4. Accurate risk prediction

Insurance data analytics facilitates a better prediction of risk levels in the process of underwriting. The use of data analytics software identifies trends within data and can better link customer characteristics to their risk profile. For example, customers that drive at higher speeds can be identified as having a higher risk profile compared to insurance customers that have been identified as more careful drivers.

5. Business growth

Overall, with more customers, more streamlined processes, and less risk, insurance companies can grow their organization. Increased revenues, profits, and a larger market share are all achievable goals using data analytics.

Challenges with insurance analytics

Despite the immense benefits that insurance analytics can provide to businesses, there are still many challenges that insurance companies experience when using this emerging technology.

Compartmentalization of departments

In most insurance firms, data, and subject matter experts are scattered across different departments within the same organization. Department experts, and all data, must avoid being stuck in silos to allow for the best analysis and interpretation.

Data needs to be integrated at a central location where all data is combined and analyzed. This will enable different departments to synchronize their findings, so that the insights in one department can be helpful to other departments.

A gap between business process and data analytics

The gap between business sense and data analytics expertise has not been bridged adequately within the insurance sector. Insurers still have difficulties relating their business offerings and data analytics.

[Work request 1] Copy the passage of the insurance analytics text from "4. Accurate risk" to "using data analytics." word for word.
[Work request 2]
Answer these questions using the insurance analytics text:
(a) Which customers does the text give as an example of a higher risk profile?
(b) Where does the text say data needs to be integrated?
(c) Which gap does the text say has not been bridged adequately within the insurance sector?
[Work request 3] List every heading in the insurance analytics text.

[Extracted records]
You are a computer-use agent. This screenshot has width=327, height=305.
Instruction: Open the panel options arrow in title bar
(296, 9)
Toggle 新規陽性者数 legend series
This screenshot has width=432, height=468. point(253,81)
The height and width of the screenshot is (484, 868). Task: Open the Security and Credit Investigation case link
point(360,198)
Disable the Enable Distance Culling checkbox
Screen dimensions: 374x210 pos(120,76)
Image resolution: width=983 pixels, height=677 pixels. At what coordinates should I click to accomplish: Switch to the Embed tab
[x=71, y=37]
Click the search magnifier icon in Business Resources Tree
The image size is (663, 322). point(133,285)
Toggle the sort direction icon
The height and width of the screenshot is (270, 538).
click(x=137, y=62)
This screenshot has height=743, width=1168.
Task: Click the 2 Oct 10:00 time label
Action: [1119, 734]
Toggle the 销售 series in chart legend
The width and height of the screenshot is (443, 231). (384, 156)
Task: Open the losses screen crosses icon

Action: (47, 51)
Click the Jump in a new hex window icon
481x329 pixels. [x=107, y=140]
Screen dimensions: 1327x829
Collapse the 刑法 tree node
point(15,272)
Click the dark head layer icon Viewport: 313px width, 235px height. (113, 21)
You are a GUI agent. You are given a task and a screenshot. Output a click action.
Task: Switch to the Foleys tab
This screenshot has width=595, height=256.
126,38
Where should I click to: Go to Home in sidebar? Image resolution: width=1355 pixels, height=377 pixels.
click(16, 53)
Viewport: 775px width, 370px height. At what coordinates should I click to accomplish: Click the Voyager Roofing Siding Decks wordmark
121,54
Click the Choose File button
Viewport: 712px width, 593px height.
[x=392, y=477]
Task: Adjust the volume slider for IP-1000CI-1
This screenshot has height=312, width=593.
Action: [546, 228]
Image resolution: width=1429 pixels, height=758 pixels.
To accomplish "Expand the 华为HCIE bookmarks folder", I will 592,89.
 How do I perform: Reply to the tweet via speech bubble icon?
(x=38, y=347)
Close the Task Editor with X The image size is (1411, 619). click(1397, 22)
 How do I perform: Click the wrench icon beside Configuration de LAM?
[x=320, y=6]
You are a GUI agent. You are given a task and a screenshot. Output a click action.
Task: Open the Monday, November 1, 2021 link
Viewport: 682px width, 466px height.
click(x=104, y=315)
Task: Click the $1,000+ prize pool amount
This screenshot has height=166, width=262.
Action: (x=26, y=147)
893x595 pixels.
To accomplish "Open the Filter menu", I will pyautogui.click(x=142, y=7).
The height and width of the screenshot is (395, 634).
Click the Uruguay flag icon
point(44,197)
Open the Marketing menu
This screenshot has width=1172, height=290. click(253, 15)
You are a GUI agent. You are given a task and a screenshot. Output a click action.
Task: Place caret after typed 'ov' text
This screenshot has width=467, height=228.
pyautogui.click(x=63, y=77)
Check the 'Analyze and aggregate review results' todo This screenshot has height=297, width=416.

[Output 1]
4. Accurate risk prediction

Insurance data analytics facilitates a better prediction of risk levels in the process of underwriting. The use of data analytics software identifies trends within data and can better link customer characteristics to their risk profile. For example, customers that drive at higher speeds can be identified as having a higher risk profile compared to insurance customers that have been identified as more careful drivers.

5. Business growth

Overall, with more customers, more streamlined processes, and less risk, insurance companies can grow their organization. Increased revenues, profits, and a larger market share are all achievable goals using data analytics.

[Output 2]
(a) Customers that drive at higher speeds.
(b) At a central location where all data is combined and analyzed.
(c) The gap between business sense and data analytics expertise.

[Output 3]
4. Accurate risk prediction
5. Business growth
Challenges with insurance analytics
Compartmentalization of departments
A gap between business process and data analytics